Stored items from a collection
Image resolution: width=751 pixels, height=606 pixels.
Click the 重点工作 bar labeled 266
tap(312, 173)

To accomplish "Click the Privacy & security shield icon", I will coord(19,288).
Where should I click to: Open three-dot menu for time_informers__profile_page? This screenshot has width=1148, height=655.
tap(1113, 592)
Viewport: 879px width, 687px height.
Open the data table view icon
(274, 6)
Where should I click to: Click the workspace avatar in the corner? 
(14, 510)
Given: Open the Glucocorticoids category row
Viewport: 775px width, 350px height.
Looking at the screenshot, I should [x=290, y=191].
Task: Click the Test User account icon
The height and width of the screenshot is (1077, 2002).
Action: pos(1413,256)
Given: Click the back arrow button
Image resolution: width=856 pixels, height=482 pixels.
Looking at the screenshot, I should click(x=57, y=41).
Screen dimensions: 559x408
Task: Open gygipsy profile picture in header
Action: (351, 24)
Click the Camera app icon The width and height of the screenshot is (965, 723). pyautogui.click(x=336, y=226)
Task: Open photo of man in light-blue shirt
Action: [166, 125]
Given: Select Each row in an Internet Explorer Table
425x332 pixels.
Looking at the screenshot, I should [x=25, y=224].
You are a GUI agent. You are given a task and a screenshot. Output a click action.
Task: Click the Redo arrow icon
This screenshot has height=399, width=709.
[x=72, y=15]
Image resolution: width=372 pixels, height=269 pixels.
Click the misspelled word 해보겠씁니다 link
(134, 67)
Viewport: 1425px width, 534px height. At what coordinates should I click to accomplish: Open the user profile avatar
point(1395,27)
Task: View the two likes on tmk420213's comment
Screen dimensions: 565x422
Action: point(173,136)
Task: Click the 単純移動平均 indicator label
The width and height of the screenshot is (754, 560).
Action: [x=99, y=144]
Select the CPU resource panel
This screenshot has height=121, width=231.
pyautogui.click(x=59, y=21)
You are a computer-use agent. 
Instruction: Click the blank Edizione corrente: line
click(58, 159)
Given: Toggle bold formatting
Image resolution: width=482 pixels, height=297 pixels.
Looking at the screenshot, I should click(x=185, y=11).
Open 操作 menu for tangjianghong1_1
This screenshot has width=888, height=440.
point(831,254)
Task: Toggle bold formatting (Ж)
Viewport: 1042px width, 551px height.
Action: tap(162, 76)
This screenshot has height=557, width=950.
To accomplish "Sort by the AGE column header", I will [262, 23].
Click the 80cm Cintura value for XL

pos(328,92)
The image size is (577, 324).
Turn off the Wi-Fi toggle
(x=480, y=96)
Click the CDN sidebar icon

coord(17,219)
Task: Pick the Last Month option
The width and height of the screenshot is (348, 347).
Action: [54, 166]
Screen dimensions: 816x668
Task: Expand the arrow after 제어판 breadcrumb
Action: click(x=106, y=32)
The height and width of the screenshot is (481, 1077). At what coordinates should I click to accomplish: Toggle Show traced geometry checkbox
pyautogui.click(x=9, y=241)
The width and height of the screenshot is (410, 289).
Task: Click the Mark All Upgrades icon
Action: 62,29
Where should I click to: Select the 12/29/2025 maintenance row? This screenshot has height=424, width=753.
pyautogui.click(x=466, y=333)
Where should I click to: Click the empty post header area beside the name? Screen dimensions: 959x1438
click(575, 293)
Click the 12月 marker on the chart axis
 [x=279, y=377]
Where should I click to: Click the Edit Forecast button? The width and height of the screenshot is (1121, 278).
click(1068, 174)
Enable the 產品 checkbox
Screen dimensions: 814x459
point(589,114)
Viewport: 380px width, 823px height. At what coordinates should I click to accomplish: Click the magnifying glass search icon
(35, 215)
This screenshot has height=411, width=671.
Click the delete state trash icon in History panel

▶ _TASK DESCRIPTION_:
Give again exactly, and only, the lines above starting at the one with "Task: Click the Redo arrow icon" and ending at the one with "Task: Pick the Last Month option".

▶ _REPLY_:
Task: Click the Redo arrow icon
This screenshot has height=399, width=709.
[x=72, y=15]
Image resolution: width=372 pixels, height=269 pixels.
Click the misspelled word 해보겠씁니다 link
(134, 67)
Viewport: 1425px width, 534px height. At what coordinates should I click to accomplish: Open the user profile avatar
point(1395,27)
Task: View the two likes on tmk420213's comment
Screen dimensions: 565x422
Action: point(173,136)
Task: Click the 単純移動平均 indicator label
The width and height of the screenshot is (754, 560).
Action: [x=99, y=144]
Select the CPU resource panel
This screenshot has height=121, width=231.
pyautogui.click(x=59, y=21)
You are a computer-use agent. 
Instruction: Click the blank Edizione corrente: line
click(58, 159)
Given: Toggle bold formatting
Image resolution: width=482 pixels, height=297 pixels.
Looking at the screenshot, I should click(x=185, y=11).
Open 操作 menu for tangjianghong1_1
This screenshot has width=888, height=440.
point(831,254)
Task: Toggle bold formatting (Ж)
Viewport: 1042px width, 551px height.
Action: tap(162, 76)
This screenshot has height=557, width=950.
To accomplish "Sort by the AGE column header", I will [262, 23].
Click the 80cm Cintura value for XL

pos(328,92)
The image size is (577, 324).
Turn off the Wi-Fi toggle
(x=480, y=96)
Click the CDN sidebar icon

coord(17,219)
Task: Pick the Last Month option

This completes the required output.